Aveux philosophiques

Tenez, je dois vous avouer un truc : je suis ignare en matière de philosophie. Je veux dire par là que j’ignore à peu près tout du discours des chefs de file de ce domaine littéraire et intellectuel. Au point d’avoir récemment envisagé de m’acheter la dernière édition de « La philosophie pour les nuls ». Je veux bien mourir bête, mais pas sans avoir réfléchi. J’ai bien quelques Platon, Sénèque, Ovide et Sophocle qui se terrent quelque part dans mon bureau, pour parler des Anciens, ainsi que deux bouquins de Cioran, plus quelques noms que j’oublie, mais vraiment je ne suis pas calé sur le sujet, et ça m’embête.

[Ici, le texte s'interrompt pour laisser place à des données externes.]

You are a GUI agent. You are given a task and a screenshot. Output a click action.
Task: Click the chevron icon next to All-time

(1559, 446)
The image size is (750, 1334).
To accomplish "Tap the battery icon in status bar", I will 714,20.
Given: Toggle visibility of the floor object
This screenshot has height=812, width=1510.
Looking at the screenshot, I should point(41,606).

Pourquoi ? Parce qu’on n’est pas complètement écrivain sans avoir appris de ces gens-là, à mon sens.

On ne va jamais assez loin dans le monde littéraire

Et là, je ne parle que d’eux. Mais j’ai bien d’autres béances littéraires. Ai-je assez lu les Russes ? Loin s’en faut. Un Dostoïevski par-ci, un Gogol par-là. Les Italiens ? Allez, Luigi Pirandello, Italo Calvino (je me permets un clin d’œil personnel à un de mes lecteurs, ici), Dino Buzzati, Umberto Eco. C’est peu. Quant à la richesse littéraire sud-américaine ou africaine, alors là, ça tourne presque au désastre. Julio Cortázar, Gabriel García Márquez et Jorge Luis Borges, bien sûr, puis Calixthe Beyala ; c’est plus que maigre. Dois-je évoquer ma quasi-sécheresse culturelle quant aux auteurs asiatiques ? Hormis l’incontournable Murakami, le moins connu Ken Liu (et encore, bien qu’il soit né en Chine, il est Américain ; comme Kazuo Ishiguro, natif du Japon, est citoyen britannique ; voyez à quoi ça tient), ça ne va pas bien loin.

Par quel Moyen on s’Oriente dans un jardin

Mille nuits pour atteindre l’horizon

Et la pourtant si belle littérature arabe ? Les Mille et Une Nuits, évidemment, mais aussi le touchant Il était une fois un vieux couple heureux, de Mohammed Khaïr-Eddine ; ce n’est vraiment rien au regard de ce qu’elle compte d’auteurs extraordinaires. Une anecdote pour finir ce tour d’horizon : j’ai eu le bonheur, dans le cadre d’un stage littéraire organisé au Maroc par L’esprit livre il y a quelques années, de rencontrer – en compagnie des stagiaires – le frère de Mohammed Khaïr-Eddine, et l’honneur de visiter l’humble maison où l’écrivain passa son enfance. Un souvenir inoubliable, vous vous en doutez. Le soleil nous cuisait aux alentours de Tafraout, dans l’Anti-Atlas, mais cette visite-là – et cette rencontre – furent des plus rafraîchissantes.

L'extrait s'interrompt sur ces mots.